Preparation: 15 minutes
Cooking: 1 hour 30 minutes
1. For stock, heat oil in a large stockpot over high and add bones in batches, turning until brown and caramelised. Remove to a plate and repeat with remaining bones. Add veal trimmings and cook, turning until browned, remove to plate with the bones. Reduce heat to medium and add onions, carrots and garlic.
2. Deglaze the pan with red wine and return bones and trimmings to pan. Add bay leaf, peppercorns and thyme and simmer until wine is reduced by two-thirds. Add beef and veal stock and tomatoes and simmer for 1 hour, skimming the surface as required. Strain, reserving liquid, and pass stock through muslin to remove excess impurities.
3. For beef, heat a large saucepan of water to 65°C. Trim beef fillet of any sinew and place in a vacuum seal bag and add 300-400ml of the strained stock. Remove air and seal. Place beef in the saucepan and cook at 65°C for 40 minutes. Remove bag from water and rest in bag for 10 minutes. Gently remove the fillet from the bag and pat dry with paper towel or a clean tea towel.
4. Heat butter and oil in a heavy-based frying pan until the butter begins to foam. Add the fillet and sear for 3 minutes on all sides. Remove, rest for 5 minutes and slice thinly.
5. For horseradish cream, mix crème fraiche with grated horseradish in a bowl. Add finely chopped chives and salt to taste. Whisk until the crème begins to firm, then place in piping bags for service.
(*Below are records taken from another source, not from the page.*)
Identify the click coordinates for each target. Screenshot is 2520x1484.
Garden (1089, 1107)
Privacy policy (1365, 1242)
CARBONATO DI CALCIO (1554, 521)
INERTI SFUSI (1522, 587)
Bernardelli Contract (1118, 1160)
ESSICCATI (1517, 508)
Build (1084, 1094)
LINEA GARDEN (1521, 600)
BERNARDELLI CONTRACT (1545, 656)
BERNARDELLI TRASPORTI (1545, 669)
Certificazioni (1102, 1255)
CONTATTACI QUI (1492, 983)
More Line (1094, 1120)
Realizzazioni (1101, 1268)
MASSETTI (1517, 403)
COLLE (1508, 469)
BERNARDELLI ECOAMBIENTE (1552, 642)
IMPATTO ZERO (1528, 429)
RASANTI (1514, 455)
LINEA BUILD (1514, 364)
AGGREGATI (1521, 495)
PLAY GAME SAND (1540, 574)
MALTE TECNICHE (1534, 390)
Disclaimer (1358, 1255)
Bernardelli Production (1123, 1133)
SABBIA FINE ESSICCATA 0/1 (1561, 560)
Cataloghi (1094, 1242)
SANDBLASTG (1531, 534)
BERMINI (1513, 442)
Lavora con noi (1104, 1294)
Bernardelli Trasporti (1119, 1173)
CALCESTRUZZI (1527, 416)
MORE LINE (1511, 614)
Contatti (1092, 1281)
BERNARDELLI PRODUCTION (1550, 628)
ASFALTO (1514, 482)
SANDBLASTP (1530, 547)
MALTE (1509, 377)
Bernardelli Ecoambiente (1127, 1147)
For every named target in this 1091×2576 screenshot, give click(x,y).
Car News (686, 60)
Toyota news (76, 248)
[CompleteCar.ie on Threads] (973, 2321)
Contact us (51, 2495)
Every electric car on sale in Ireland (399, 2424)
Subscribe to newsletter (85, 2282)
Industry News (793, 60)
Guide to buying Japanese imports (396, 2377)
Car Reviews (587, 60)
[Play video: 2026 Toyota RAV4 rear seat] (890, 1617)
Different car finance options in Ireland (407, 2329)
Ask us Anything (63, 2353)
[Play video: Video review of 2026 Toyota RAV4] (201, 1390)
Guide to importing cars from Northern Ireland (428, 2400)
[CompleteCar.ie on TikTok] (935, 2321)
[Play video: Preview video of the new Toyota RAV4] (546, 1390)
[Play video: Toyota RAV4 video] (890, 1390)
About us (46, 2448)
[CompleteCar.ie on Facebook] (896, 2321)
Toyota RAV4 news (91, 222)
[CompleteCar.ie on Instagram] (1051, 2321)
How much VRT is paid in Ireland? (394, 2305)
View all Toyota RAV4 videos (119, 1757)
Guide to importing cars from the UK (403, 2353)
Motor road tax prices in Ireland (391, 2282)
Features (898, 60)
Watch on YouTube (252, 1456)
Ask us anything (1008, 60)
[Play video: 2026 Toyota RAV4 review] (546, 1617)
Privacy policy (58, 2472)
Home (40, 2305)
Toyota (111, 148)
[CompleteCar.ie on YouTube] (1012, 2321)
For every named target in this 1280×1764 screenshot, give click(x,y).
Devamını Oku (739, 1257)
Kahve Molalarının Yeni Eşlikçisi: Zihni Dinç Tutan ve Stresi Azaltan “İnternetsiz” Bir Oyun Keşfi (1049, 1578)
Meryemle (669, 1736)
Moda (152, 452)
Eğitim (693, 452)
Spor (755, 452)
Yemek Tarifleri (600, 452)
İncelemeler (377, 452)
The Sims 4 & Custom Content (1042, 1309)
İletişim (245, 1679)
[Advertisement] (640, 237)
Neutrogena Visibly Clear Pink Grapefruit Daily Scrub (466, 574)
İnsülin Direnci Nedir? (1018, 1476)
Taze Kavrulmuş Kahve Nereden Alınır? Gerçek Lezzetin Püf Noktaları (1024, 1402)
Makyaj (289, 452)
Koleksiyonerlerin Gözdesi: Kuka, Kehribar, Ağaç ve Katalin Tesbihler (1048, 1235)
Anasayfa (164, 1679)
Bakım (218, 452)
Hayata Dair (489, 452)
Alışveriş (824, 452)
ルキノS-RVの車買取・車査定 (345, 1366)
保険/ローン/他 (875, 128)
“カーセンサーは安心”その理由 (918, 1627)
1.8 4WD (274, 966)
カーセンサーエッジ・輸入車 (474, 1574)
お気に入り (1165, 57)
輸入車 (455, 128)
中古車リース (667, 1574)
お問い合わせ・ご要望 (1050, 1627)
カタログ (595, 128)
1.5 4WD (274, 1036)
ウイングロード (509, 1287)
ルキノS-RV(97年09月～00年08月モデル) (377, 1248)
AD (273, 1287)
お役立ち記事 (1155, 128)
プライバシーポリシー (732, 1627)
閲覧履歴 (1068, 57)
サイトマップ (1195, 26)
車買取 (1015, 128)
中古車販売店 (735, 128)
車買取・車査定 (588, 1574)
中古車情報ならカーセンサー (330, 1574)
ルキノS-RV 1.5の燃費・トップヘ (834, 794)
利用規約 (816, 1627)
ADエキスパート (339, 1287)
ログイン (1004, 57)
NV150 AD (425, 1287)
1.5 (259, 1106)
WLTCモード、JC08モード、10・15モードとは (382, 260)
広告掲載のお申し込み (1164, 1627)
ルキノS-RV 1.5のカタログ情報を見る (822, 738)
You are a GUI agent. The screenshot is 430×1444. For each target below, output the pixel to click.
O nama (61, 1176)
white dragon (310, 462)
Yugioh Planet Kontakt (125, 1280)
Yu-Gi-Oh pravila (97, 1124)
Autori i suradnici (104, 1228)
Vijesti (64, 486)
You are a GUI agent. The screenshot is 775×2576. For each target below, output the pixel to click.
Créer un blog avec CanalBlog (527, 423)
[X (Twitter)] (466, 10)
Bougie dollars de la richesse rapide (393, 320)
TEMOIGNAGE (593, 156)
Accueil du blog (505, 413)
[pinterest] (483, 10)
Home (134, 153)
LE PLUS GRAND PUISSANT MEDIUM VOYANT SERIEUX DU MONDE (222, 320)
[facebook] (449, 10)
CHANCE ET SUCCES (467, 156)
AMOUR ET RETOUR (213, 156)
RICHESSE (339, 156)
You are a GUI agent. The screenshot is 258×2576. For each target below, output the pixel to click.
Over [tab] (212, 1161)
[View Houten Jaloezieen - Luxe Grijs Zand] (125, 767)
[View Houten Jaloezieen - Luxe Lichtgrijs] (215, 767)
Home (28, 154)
6. For sweet potato crisps, trim sweet potatoes to roughly 10cm-long block shapes and thinly slice on a mandolin. Lightly salt potatoes and leave to drain on paper towel for 20 minutes. Fry in vegetable oil at 160°C, in batches until crisp. Season and set aside.
7. For caramelised turnips, heat butter and oil in a wide frying pan and add turnips, garlic and thyme. Cook gently until golden and caramelised, keep warm for service.
8. For puree, bring a saucepan of salted water to the boil and blanch spinach for 2 minutes. Remove with a slotted spoon to a bowl of iced water to refresh, drain and reserve. Repeat with the parsley, reserving a little cooking water. Place drained spinach and parsley with a little cooking water in a thermomix or blender and process on high for 30 seconds, adding additional cooking water if required until smooth.
9. Melt butter and cook until nut brown. Whisk through puree with salt to taste. Pass through a sieve if a smoother result is desired.
10. To serve, place a smear of the puree on the bottom of the plate. Place 3 turnip quarters along the smear and mound thin slices of beef between the turnips. Finish with large piped dots of horseradish cream and top with sweet potato chips and baby radish and sorrel leaves.